Security Compliance Analyst

Description

We are looking for a Security Compliance Analyst as a member of MIS team. This role will work to identify risk and ensure compliance with industry standards, relevant laws and regulations, industry best practices, and corporate policies.

This position also assists in developing and maintaining internal security and operation framework.
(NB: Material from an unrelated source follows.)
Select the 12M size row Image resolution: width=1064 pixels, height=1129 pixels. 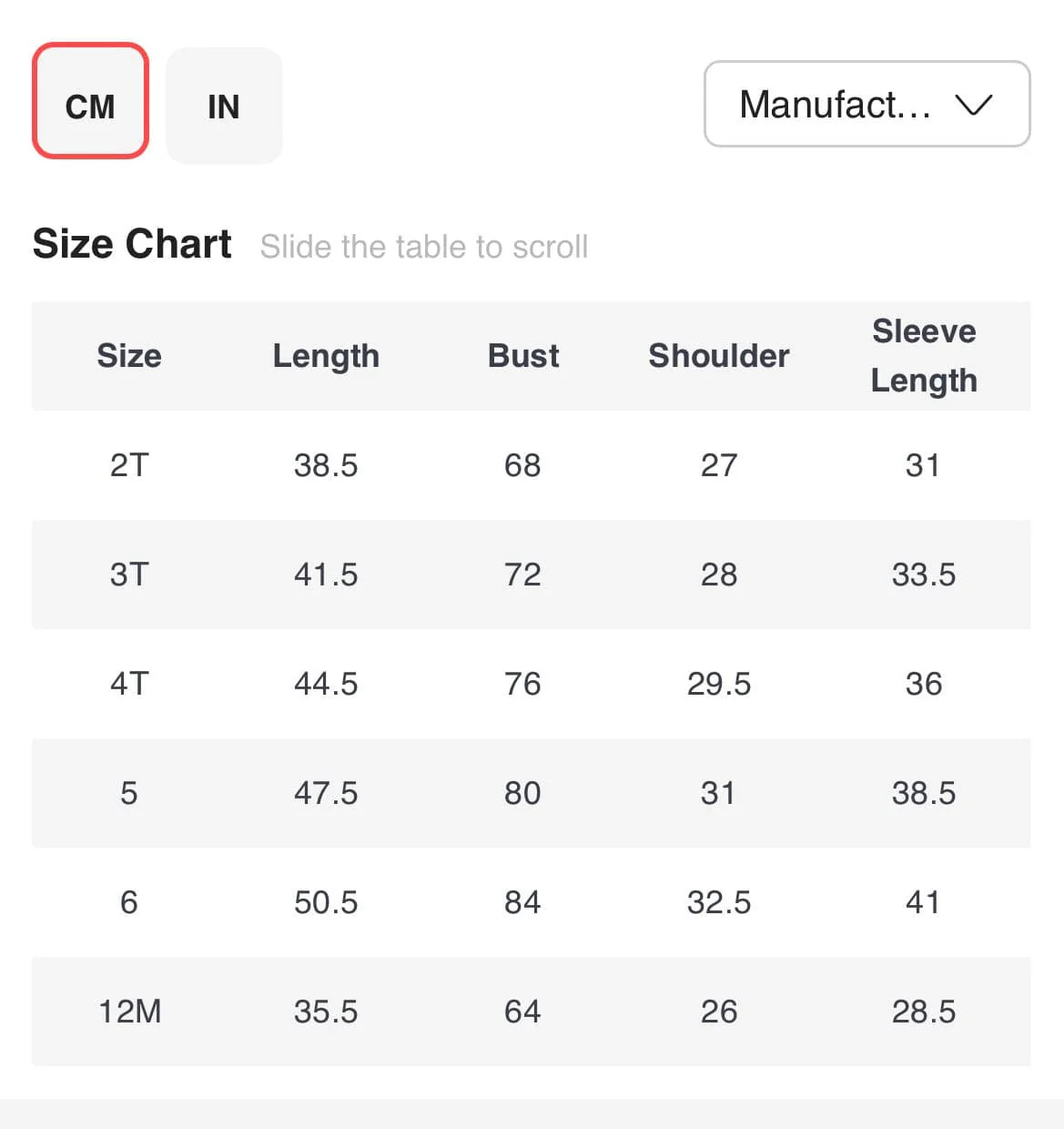129,1012
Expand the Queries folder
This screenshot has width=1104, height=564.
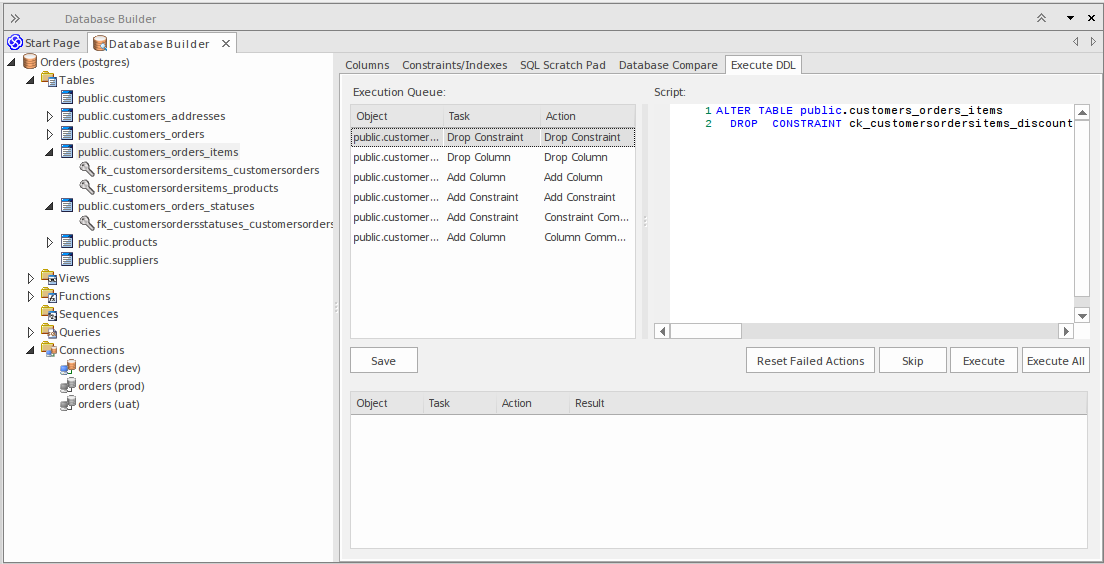(x=31, y=332)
This team plays an integral role in our success, as the systems they manage underpin Fortinets day-to-day operations and a number of our client-facing applications.

Responsibilities :

• Work with operations staff to achieve compliance with SOC 2, ISO 27001, NIST, GDPR, and other security standards and regulatory frameworks.
• Conduct risk assessment to information systems and business processes.
• Develop IT policies and procedures, and provide improvement recommendations to current policies and procedures.
• Collaborate with system administrators to ensure that appropriate controls are implemented, operating properly, in accordance with the corporate policies.
• Conduct audit readiness assessments and coordinate with internal and external functions and audit resources.
• Develop, collect and analyze security metrics to determine compliance and risk levels, as well as trends in systems and processes, and make recommendations on improvements and decisions based on information from the metrics.
• Work closely with Corporate Information Security Team and other business units as required to understand IS related challenges and develop plans aimed at meeting those challenges.
• Respond to request for information on security compliance from customers and partners.
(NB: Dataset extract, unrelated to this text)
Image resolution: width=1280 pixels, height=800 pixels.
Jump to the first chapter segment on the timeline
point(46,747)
Qualifications and Experience :

• Bachelor degree in Information Security / Systems, Computer / Electronic Engineering, Communications Engineering or related field, and eight (8) years of experience in information security, audit, compliance, risk management or related occupation
• Experience in compliance management such as SOC 2, ISO 27001, NIST and GDPR.
• Experience in design and implementation of information security policies and controls
• Experience with core security technologies such as security information and event monitoring systems (SIEM), firewalls, network and host intrusion prevention and detection systems, proxies, vulnerability scanners, and anti-virus solutions
• Experience with cloud security management
• Demonstrated ability to understand and interpret audit, as well as security requirements
• Superior interpersonal and communication skills
• One or more of the following certifications preferred : ISO 27001 LA, CISSP, CCSP, CISA, and PMP

LI-AV1